The state emblem of the Turkmen Soviet Socialist Republic consists of a picture of a sickle and a hammer, a red star, factory buildings framed with a wreath of uncovered cotton and ears, a carpet woven with a red ribbon with the inscription: "Workers of all countries, unite!" - in Turkmen and Russian. Emblems - factory buildings and carpet - reflected the general ideas of Soviet power and the specifics of the development of the republic.
— Constitution of the Turkmen SSR (1937), Article 121

==== First revision ====
In 1940, the letters Turkmen language was converted into Cyrillic, according to the law of May 14, 1940, adopted at the IV session of the Supreme Soviet of the USSR. According to the Decree of the Presidium of the Supreme Council of Turkmenistan dated April 28, 1941, the text of the inscriptions on the arms was written according to the new alphabet.

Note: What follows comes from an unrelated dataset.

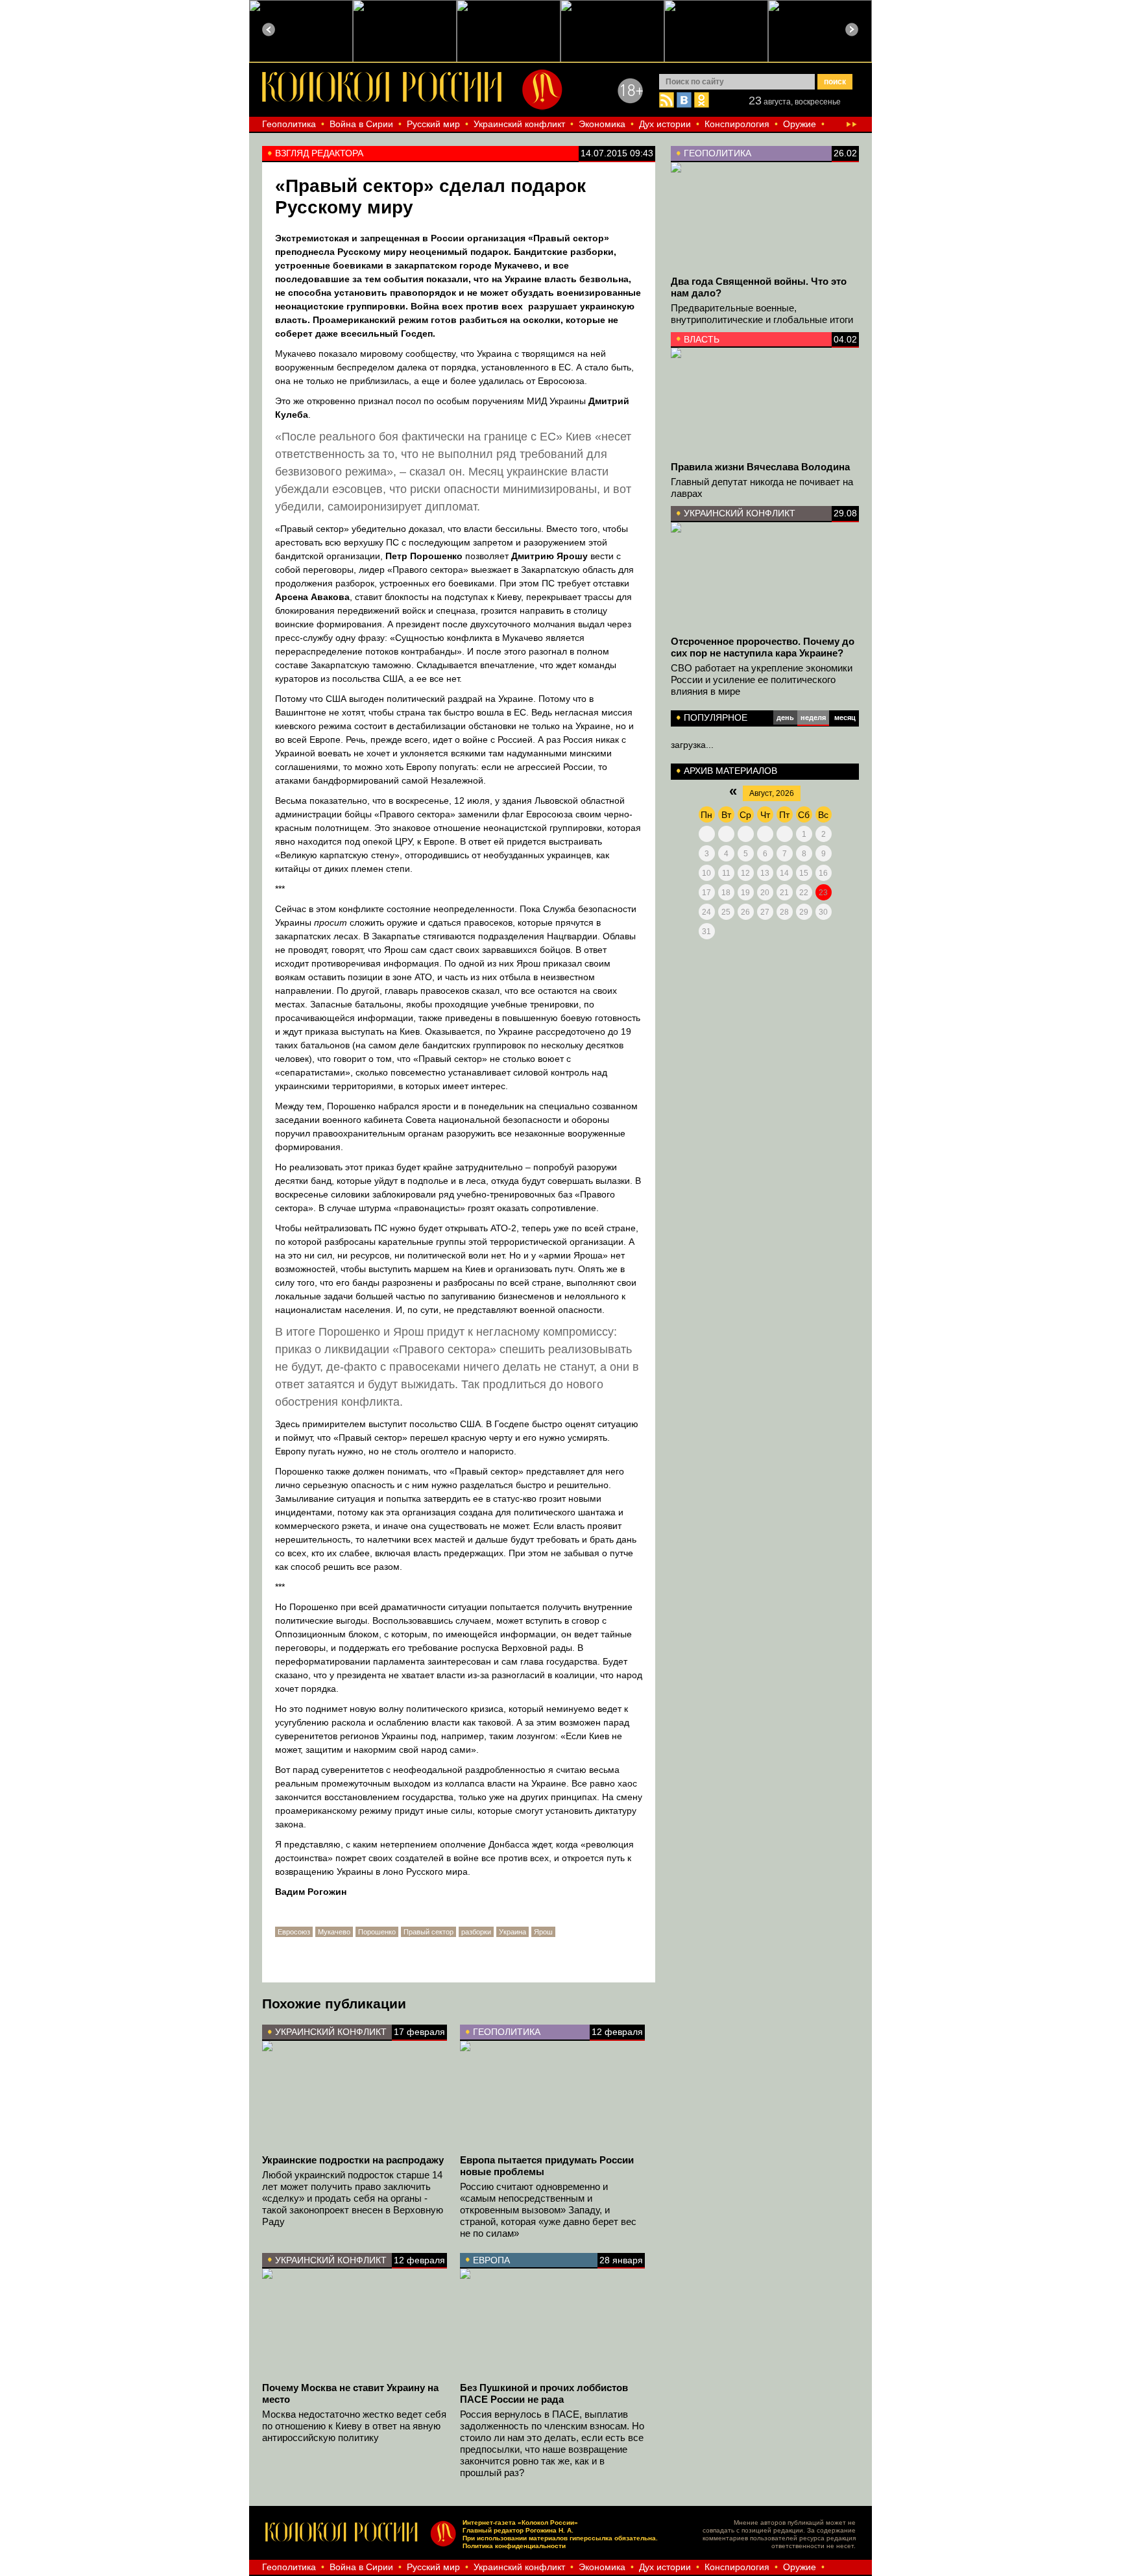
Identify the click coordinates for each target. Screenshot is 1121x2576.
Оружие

The inscription of the motto in the Turkmen Cyrillic alphabet: "БҮТИН ЕР ЙҮЗИНИҢ ПРОЛЕТАРЛАРЫ, БИРЛЕШИҢ"

==== Second revision ====
After the creation of a new coat of arms of the USSR in 1946, the translation of the motto into the Turkmen language was clarified. The translation of the motto was changed as "ӘХЛИ ЮРТЛАРЫҢ ПРОЛЕТАРЛАРЫ, БИРЛЕШИҢ!". Before that, the translation of the motto in the Turkmen language sounded like "Proletarians of the whole earth, unite!". According to the commission created by the Presidium of the USSR Supreme Council in 1937, the translation of the previous slogan, which was made in the 1930s was inaccurate.

==== Third revision ====
After the adoption of the all-Union Constitution in 1977, the new Constitution of the Turkmen SSR was adopted at the extraordinary, 9th session of the Supreme Soviet of the Turkmen SSR, on the ninth convocation on April 13, 1978. According to the new constitution, a new description of the arms was given in Article 168:

The State Emblem of the Turkmen Soviet Socialist Republic is an image of a sickle and a hammer, buildings of industrial enterprises and a derrick against the background of a rising sun framed with ears of wheat and open cotton, carpet and grape clusters with an inscription on a red ribbon - on the left in Turkmen language : "ӘХЛИ ЮРТЛАРЫҢ ПРОЛЕТАРЛАРЫ, БИРЛЕШИҢ!", and the right in Russian : "ПРОЛЕТАРИИ ВСЕХ СТРАН, СОЕДИНЯЙТЕСЬ!" At the top of the emblem is a five-pointed star, under the star above the rays of the rising sun, the inscription: "ТССР".
— Constitution of the Turkmen SSR (1978), Article 168

The small change of the coat of arms was the addition of the abbreviated name of the country under the star, the amount of sunlight decreased, and the change of the carpet pattern.